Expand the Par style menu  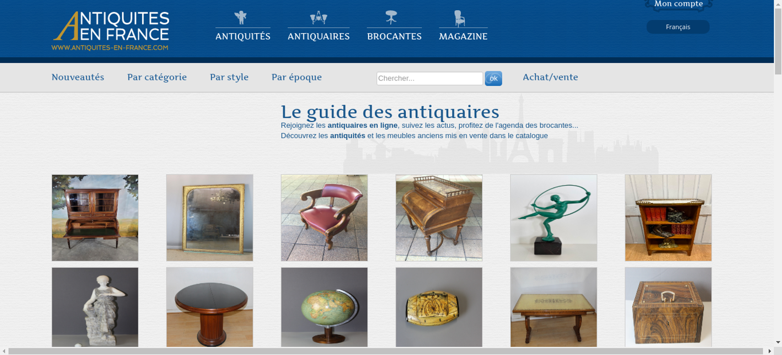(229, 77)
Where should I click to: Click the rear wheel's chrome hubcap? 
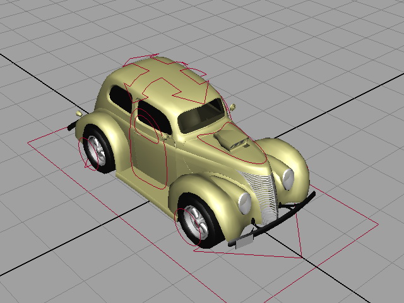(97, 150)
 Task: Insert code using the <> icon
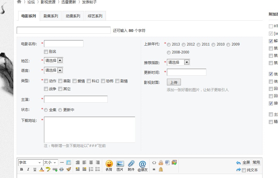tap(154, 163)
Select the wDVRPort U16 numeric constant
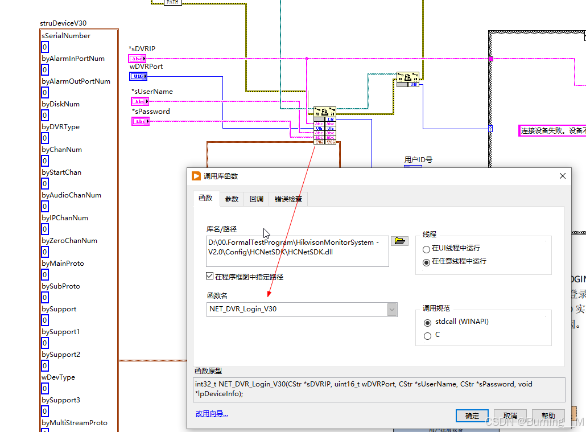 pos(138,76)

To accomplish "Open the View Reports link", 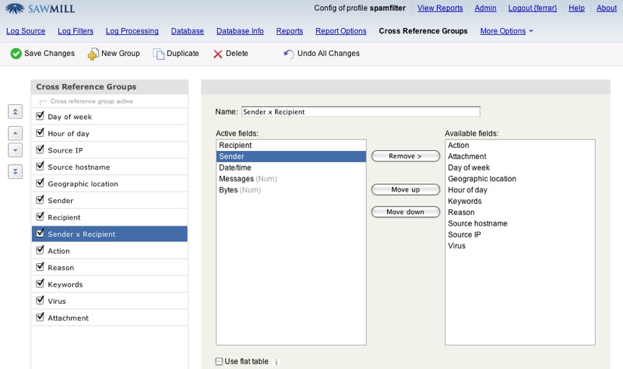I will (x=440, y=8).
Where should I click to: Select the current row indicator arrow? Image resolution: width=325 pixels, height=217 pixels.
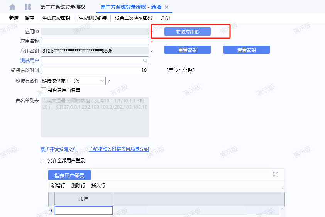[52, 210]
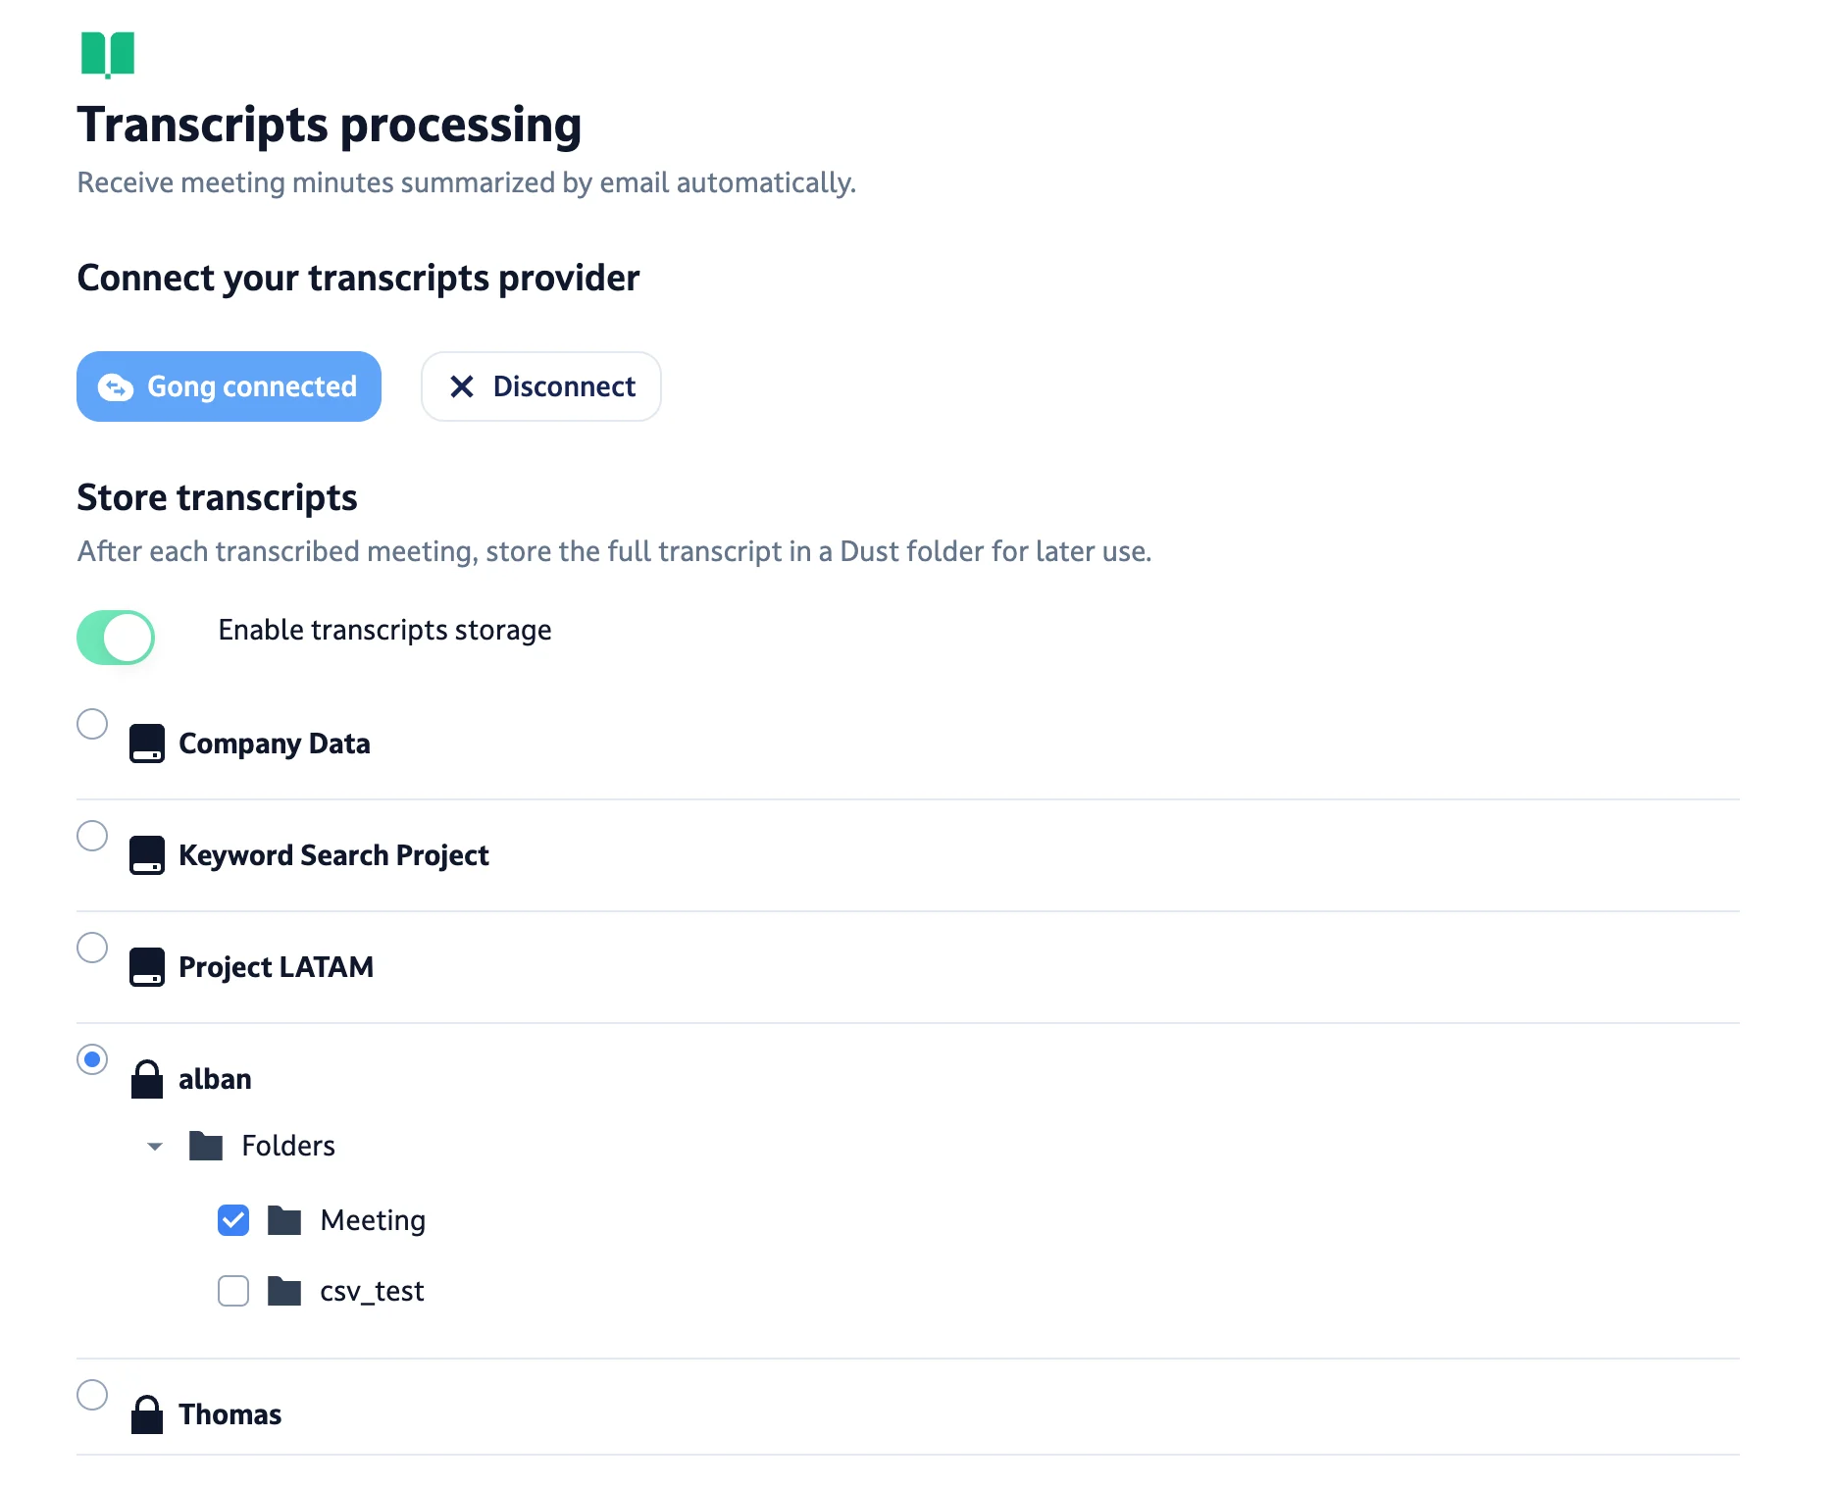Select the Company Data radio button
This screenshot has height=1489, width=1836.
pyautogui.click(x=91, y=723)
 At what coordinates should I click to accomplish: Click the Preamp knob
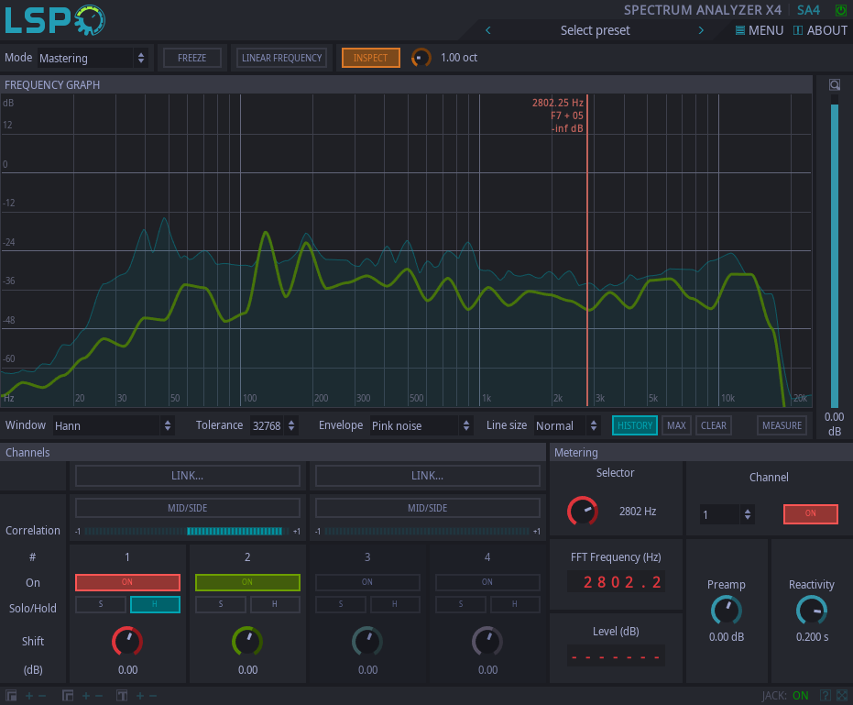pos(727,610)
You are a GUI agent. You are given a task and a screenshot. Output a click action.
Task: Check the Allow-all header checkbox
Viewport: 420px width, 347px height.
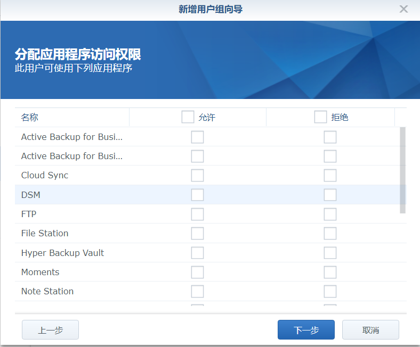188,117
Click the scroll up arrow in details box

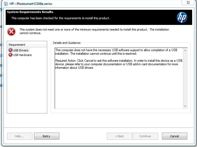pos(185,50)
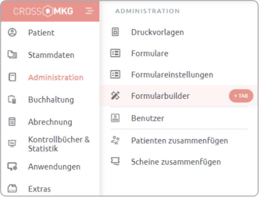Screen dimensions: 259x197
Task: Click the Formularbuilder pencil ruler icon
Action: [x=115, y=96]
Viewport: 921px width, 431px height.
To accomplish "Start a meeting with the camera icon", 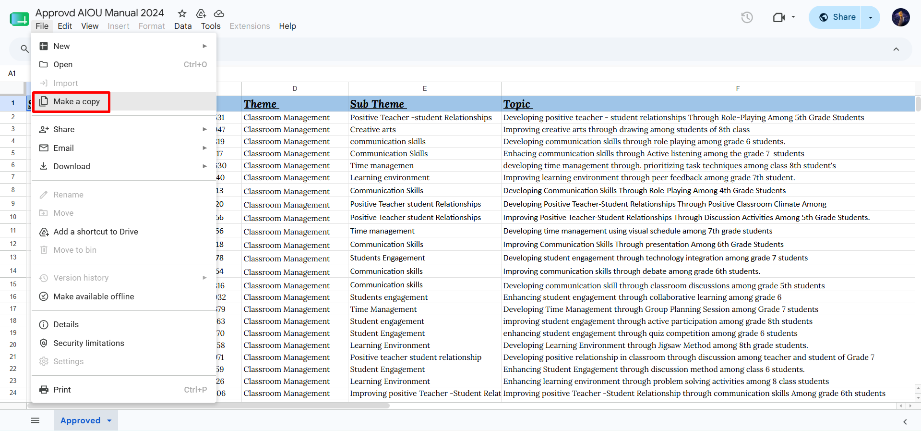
....
## Task description
Could you return, word for word, every line from the line with "Viewport: 420px width, 347px height." through the last line of the listing above, both ends included, without any pictures?

## Result below
Viewport: 420px width, 347px height.
188,117
Click the scroll up arrow in details box

pos(185,50)
Screen dimensions: 259x197
Task: Click the Formularbuilder pencil ruler icon
Action: [x=115, y=96]
Viewport: 921px width, 431px height.
To accomplish "Start a meeting with the camera icon", 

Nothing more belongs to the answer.